Richard Preston’s 1994 non-fiction book The Hot Zone: A
Terrifying True Story covers the outbreaks of Ebola in Africa (a deadly virus)
and the virus' alarming outbreak at a monkey-house in Reston, Virginia in 1989. Named as
Ebola Reston, the new virus strain found in a US laboratory was eerily similar to
Ebola Zaire, which was first reported in Congo in 1977 (and from 2014 has
ravaged across West and Central Africa killing thousands of people). Unlike the other pernicious Ebola viruses, the Reston virus caused only asymptomatic infections and couldn't
cause disease in humans. The Hot Zone was often praised for its gripping
narrative, which at times reads like a chilling horror literature. Of course,
since it’s a twenty-five year old book, some of its portions are clearly
outdated. Epidemiologists have also found problems with Preston’s amplified
writing style and the way he supposedly twists the true nature of Ebola to keep
the readers ‘terrified’, keeping up with the promise presented in the book title (the book was
adapted into a six-part miniseries this year by Nat Geo channel).

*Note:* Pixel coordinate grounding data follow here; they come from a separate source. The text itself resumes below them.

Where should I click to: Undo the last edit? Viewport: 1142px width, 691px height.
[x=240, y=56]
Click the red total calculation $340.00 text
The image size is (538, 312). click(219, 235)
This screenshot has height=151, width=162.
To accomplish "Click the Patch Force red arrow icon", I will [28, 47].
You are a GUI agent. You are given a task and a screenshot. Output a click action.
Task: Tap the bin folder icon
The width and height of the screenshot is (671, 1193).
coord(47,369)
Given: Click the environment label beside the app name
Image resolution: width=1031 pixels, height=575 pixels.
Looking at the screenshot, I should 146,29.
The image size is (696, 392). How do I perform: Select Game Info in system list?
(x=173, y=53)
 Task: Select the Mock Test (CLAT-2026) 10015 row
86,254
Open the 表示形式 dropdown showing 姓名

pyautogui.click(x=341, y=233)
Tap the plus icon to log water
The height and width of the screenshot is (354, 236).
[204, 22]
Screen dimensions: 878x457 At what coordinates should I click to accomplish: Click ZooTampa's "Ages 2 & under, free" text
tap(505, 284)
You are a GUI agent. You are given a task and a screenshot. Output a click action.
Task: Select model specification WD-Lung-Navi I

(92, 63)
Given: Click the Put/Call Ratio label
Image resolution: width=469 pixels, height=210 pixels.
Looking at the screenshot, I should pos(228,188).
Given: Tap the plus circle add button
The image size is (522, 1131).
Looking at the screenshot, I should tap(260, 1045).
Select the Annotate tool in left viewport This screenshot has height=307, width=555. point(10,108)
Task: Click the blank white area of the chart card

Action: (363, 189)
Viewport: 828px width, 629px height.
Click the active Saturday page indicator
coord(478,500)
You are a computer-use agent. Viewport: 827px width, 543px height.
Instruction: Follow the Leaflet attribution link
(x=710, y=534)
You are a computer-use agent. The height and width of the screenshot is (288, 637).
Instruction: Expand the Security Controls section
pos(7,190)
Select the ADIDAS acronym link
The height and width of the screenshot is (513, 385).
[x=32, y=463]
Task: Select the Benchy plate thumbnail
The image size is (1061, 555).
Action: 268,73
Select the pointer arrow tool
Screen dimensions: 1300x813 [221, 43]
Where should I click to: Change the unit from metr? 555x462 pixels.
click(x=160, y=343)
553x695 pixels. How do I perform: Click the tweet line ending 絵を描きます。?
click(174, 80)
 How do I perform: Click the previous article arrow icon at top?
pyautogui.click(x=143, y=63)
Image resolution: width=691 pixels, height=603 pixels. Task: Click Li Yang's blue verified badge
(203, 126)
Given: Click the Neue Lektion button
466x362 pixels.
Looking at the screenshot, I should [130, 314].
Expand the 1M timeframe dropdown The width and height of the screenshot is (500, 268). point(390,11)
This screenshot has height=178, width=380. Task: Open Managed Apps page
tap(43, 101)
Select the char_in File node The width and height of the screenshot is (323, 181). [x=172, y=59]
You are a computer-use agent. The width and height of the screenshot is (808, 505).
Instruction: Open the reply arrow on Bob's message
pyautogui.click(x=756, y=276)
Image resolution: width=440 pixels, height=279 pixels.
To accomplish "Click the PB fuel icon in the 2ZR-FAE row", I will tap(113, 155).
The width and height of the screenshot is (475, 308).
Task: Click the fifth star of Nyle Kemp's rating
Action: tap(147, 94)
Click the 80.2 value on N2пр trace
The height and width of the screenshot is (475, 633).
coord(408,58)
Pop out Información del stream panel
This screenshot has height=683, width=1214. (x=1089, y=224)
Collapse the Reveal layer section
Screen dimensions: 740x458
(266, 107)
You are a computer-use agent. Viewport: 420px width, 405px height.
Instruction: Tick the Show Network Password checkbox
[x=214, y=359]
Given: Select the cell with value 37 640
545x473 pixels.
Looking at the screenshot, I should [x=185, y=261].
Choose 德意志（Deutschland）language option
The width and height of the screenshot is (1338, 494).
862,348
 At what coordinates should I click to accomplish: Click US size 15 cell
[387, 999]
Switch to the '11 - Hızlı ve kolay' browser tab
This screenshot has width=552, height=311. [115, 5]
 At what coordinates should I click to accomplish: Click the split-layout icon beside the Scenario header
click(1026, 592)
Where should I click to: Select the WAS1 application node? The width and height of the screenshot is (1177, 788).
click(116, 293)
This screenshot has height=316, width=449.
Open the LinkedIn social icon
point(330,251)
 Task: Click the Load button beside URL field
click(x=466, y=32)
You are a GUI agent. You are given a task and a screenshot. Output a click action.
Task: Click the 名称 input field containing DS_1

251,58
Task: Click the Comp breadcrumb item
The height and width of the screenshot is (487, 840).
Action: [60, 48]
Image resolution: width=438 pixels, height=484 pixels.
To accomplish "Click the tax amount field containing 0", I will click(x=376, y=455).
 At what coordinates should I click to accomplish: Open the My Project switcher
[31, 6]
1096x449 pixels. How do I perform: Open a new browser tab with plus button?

The first two chapters of The Hot Zone are brilliantly
written; the visceral account of what Ebola does to human body was so
disturbing and scary to read. Although some of Preston’s choice of words to
describe the people dying of Ebola (‘liquefy’, ‘bleeding out’) were criticized
to have stoked sensationalism and unfounded fears (about the disease), the
riveting prose keeps us wholly engrossed (provided you don’t take Preston’s
description as the only clinically accurate version). The Hot Zone was written at a time when
the general public had no knowledge of Ebola virus (even the scientific
community was then coming into grips about the emerging, extremely deadly
viruses) and some of the big fears addressed here were allayed over the years
(like Ebola was ‘possibly airborne’).
At the same time, the
criticisms laid out against Preston’s book, for instance that it totally
exaggerated the dangerous of Ebola in humans, were found to be misconception
after the 2014-2016 West African Outbreak, which killed over 11,000 people. The
current Ebola epidemic in Central Africa (particularly in Congo) that was first
declared on August 1, 2018 has resulted in 1,700 deaths and counting. The
vaccination and treatment efforts of the selfless doctors in Africa are also
thwarted by the military conflicts in the region and the continent's lesser-developed healthcare
system.
The Hot Zone has the undeniable quality of creeping us out (“Ebola
Zaire attacks every organ and tissue in the human body except skeletal muscle
and bone. It is a perfect parasite because it transforms virtually every part
of the body into a digested slime of virus particles”). Although the origin of Ebola virus is still a mystery, Preston kicks up the scare factor by focusing a
lot on the Kitum cave (in Mount Elgon National Park, Kenya). The author’s
description of the place makes it seem preternatural, where invisible,
primitive enemies are waiting to wreak havoc on the entire human race. Even
Preston’s own journey into Kitum cave doesn’t reveal anything about Ebola.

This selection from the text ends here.